WHAT YOU NEED TO DO ▸ Please extract the data lines starting at the line that contains "The height and" and ending after the line that contains "x-axis: Oct 01 Oct 06 Oct 11 is", and repeat them exactly, leaving out the pictures.

RECORDS SHOWN ▸
□ □ □

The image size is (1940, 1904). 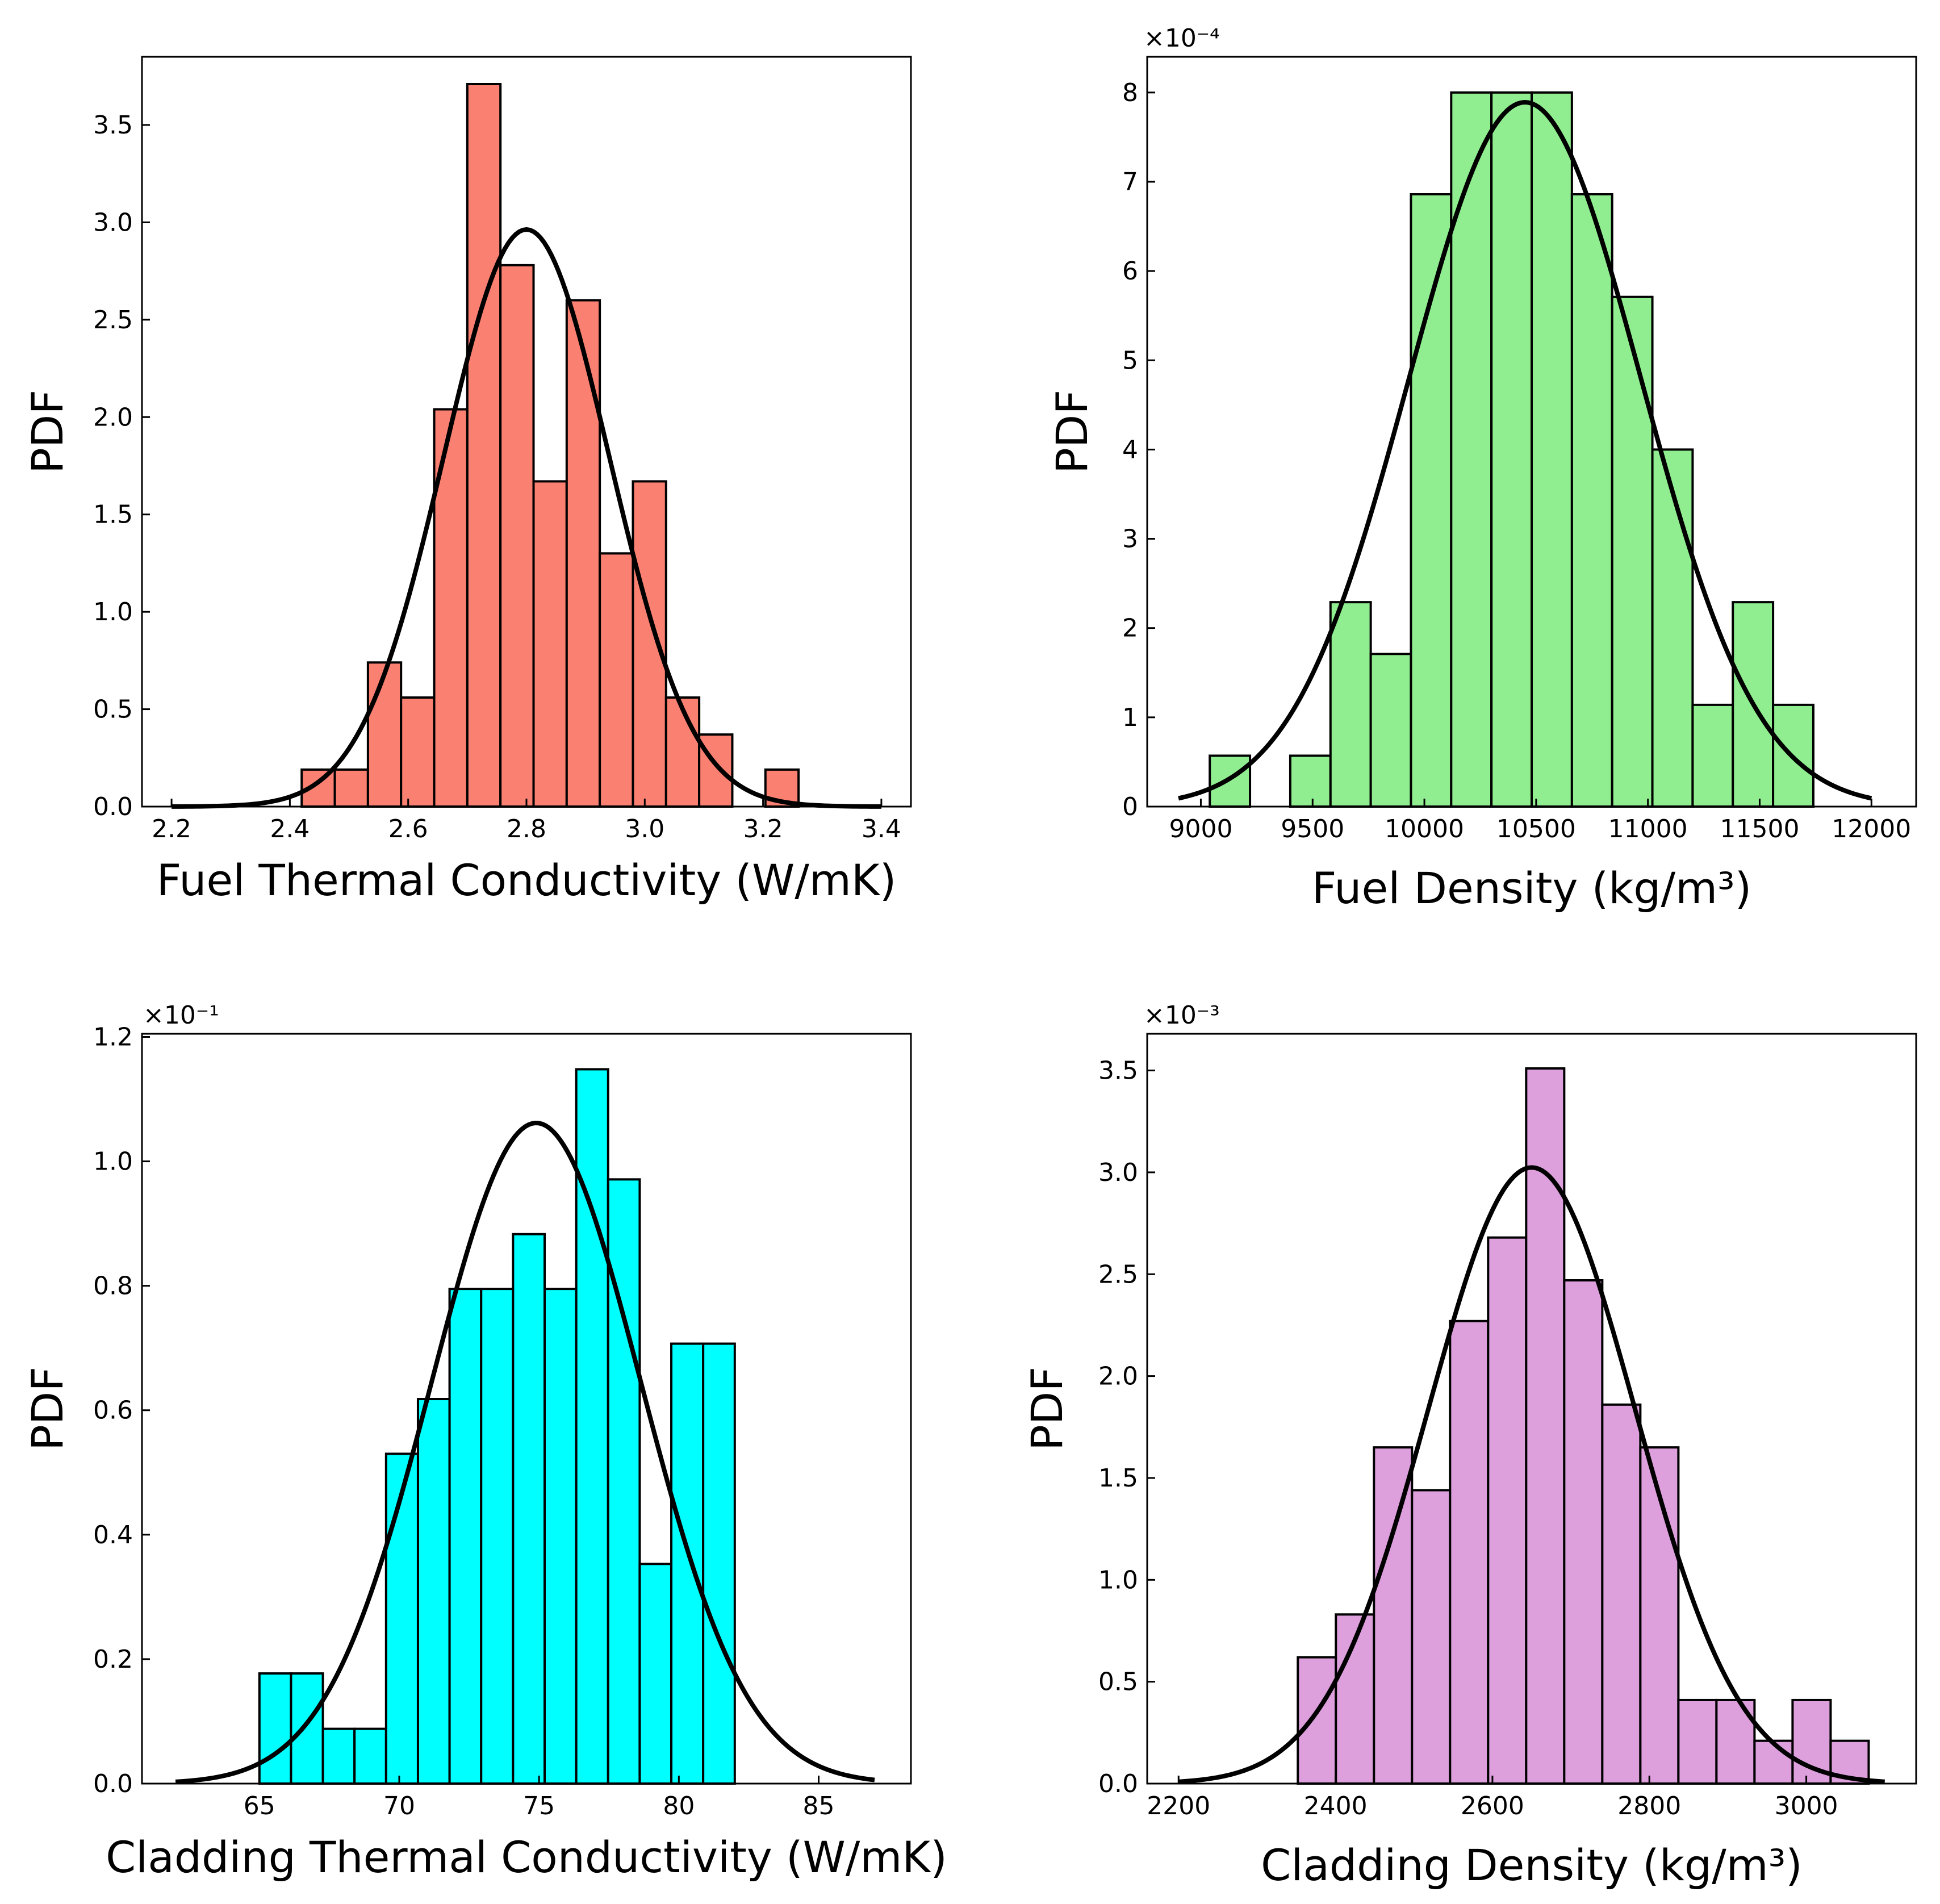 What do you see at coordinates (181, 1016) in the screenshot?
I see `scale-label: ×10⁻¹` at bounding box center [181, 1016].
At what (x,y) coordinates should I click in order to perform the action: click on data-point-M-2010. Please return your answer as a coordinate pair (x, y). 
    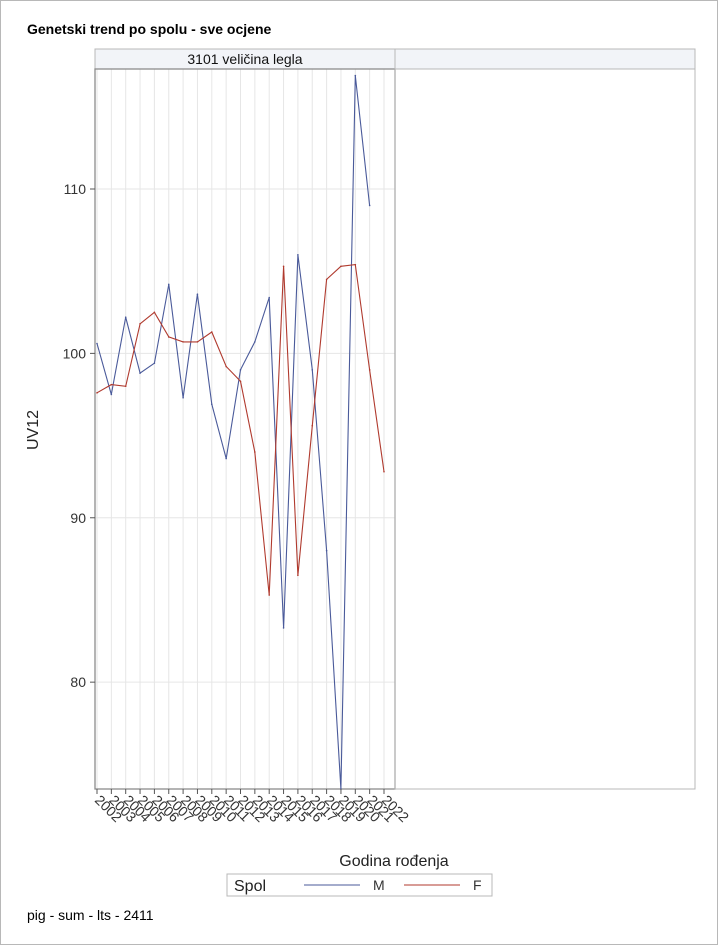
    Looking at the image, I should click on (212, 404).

□ □ □

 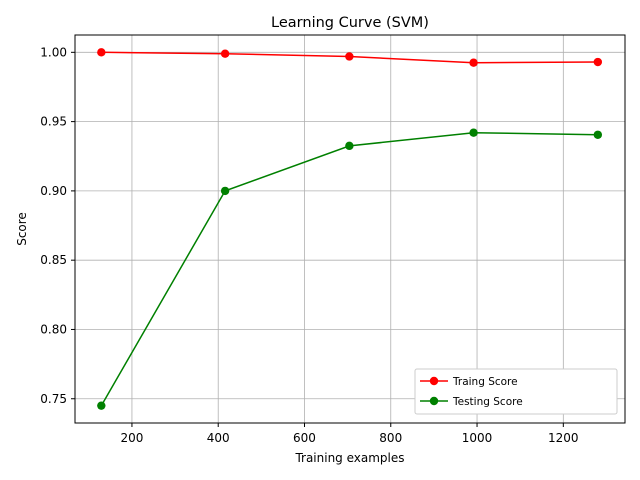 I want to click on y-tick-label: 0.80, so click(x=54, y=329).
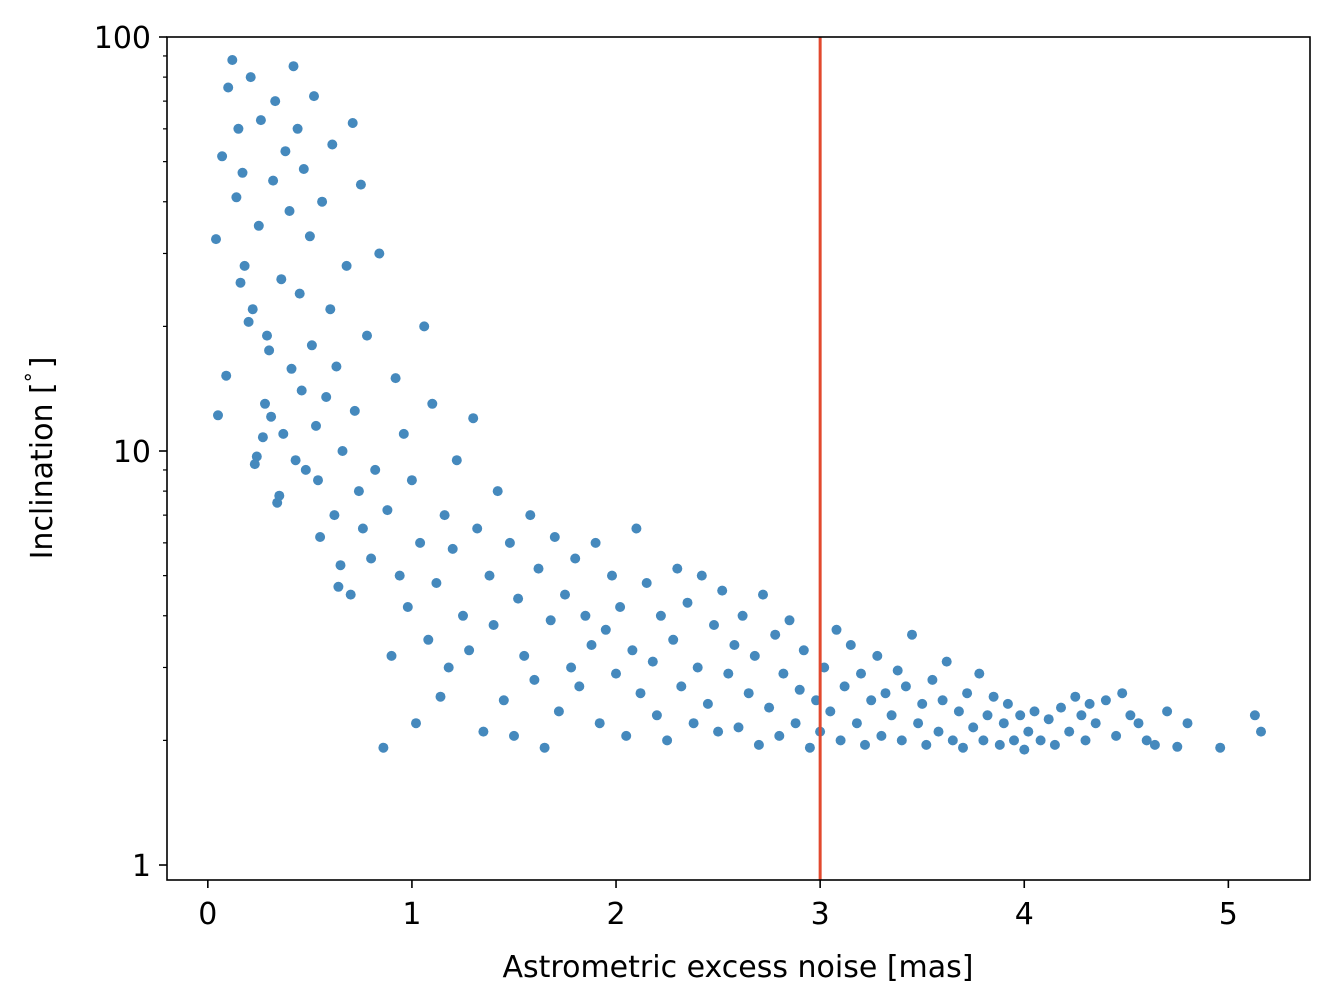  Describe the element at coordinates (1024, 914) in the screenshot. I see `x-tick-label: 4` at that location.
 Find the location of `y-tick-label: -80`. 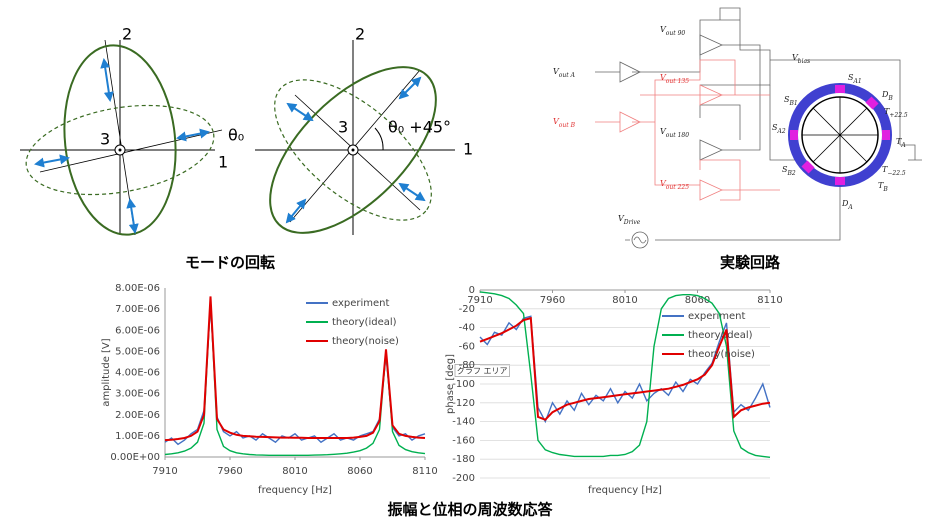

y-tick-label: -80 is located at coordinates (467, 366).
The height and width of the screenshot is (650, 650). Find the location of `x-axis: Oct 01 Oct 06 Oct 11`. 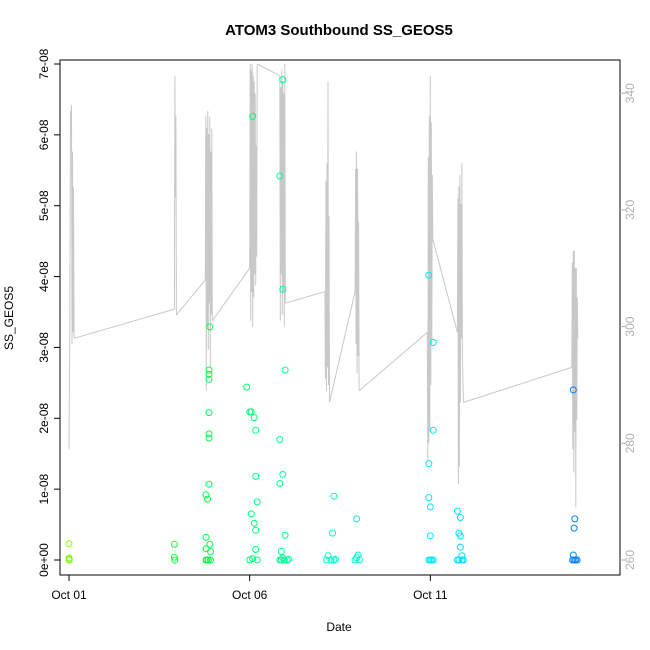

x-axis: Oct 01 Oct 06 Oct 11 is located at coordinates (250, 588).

□ □ □

THE COMPLETED TASK ▸
The height and width of the screenshot is (650, 650). Find the location of `x-axis: Oct 01 Oct 06 Oct 11`. 

x-axis: Oct 01 Oct 06 Oct 11 is located at coordinates (250, 588).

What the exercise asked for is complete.